First of all, thank you again for another accurate answer :-).

> I would have expected write aggregation and cylinder affinity to
> have eliminated some seeks and improved rotational latency resulting
> in better than theoretical random write throughput.  Against those
> expectations 763/850 IOPS is not so impressive.  But, it looks to
> me like you were running fio in a 1G file with 100 parallel requests.
> The default RBD stripe width is 4M.  This means that those 100
> parallel requests were being spread across 256 (1G/4M) objects.
> People in the know tell me that writes to a single object are
> serialized, which means that many of those (potentially) parallel
> writes were to the same object, and hence serialized.  This would
> increase the average request time for the colliding operations,
> and reduce the aggregate throughput correspondingly.  Use a
> bigger file (or a narrower stripe) and this will get better.


I followed your advice and used a bigger file (10G) and an iodepth of
128 and I've been able to reach ~27k iops for rand reads but I
couldn't reach more than 870 iops in randwrites... It's kind of
expected. But the thing a still don't understand is: why the
sequential read/writes are lower than the randoms onces? Or maybe do I
just need to care about the bandwidth for those values?

Thank you.

Regards.
--
Bien cordialement.
Sébastien HAN.


On Fri, Nov 16, 2012 at 11:59 PM, Mark Kampe <mark.kampe@xxxxxxxxxxx> wrote:
> On 11/15/2012 12:23 PM, Sébastien Han wrote:
>
>> First of all, I would like to thank you for this well explained,
>> structured and clear answer. I guess I got better IOPS thanks to the 10K
>> disks.
>
>
> 10K RPM would bring your per-drive throughput (for 4K random writes)
> up to 142 IOPS and your aggregate cluster throughput up to 1700.
> This would predict a corresponding RADOSbench throughput somewhere
> above 425 (how much better depending on write aggregation and cylinder
> affinity).  Your RADOSbench 708 now seems even more reasonable.

▶ _Source material_
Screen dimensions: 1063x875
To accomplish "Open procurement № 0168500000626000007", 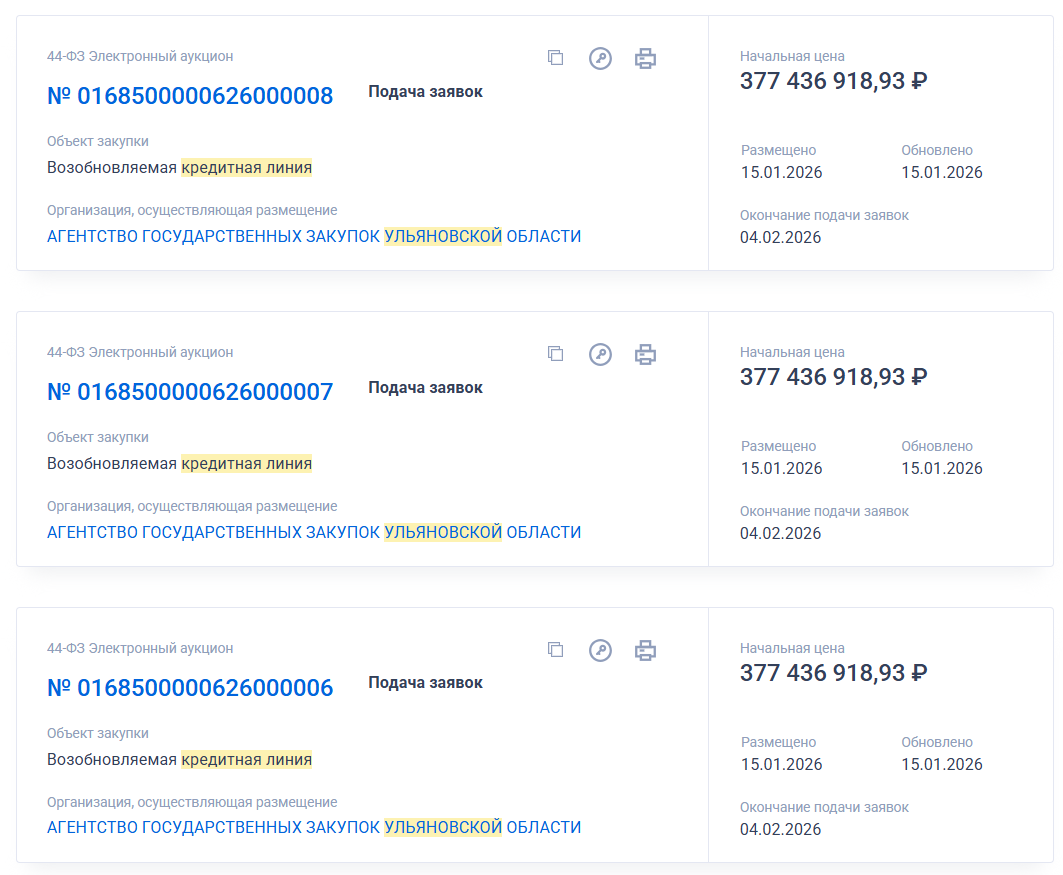I will (x=190, y=392).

▶ _Directive_
In the email about RBD performance, how many IOPS for random reads were reached after switching to a 10G file and an iodepth of 128?

▶ _Output of the exercise_
About 27k IOPS.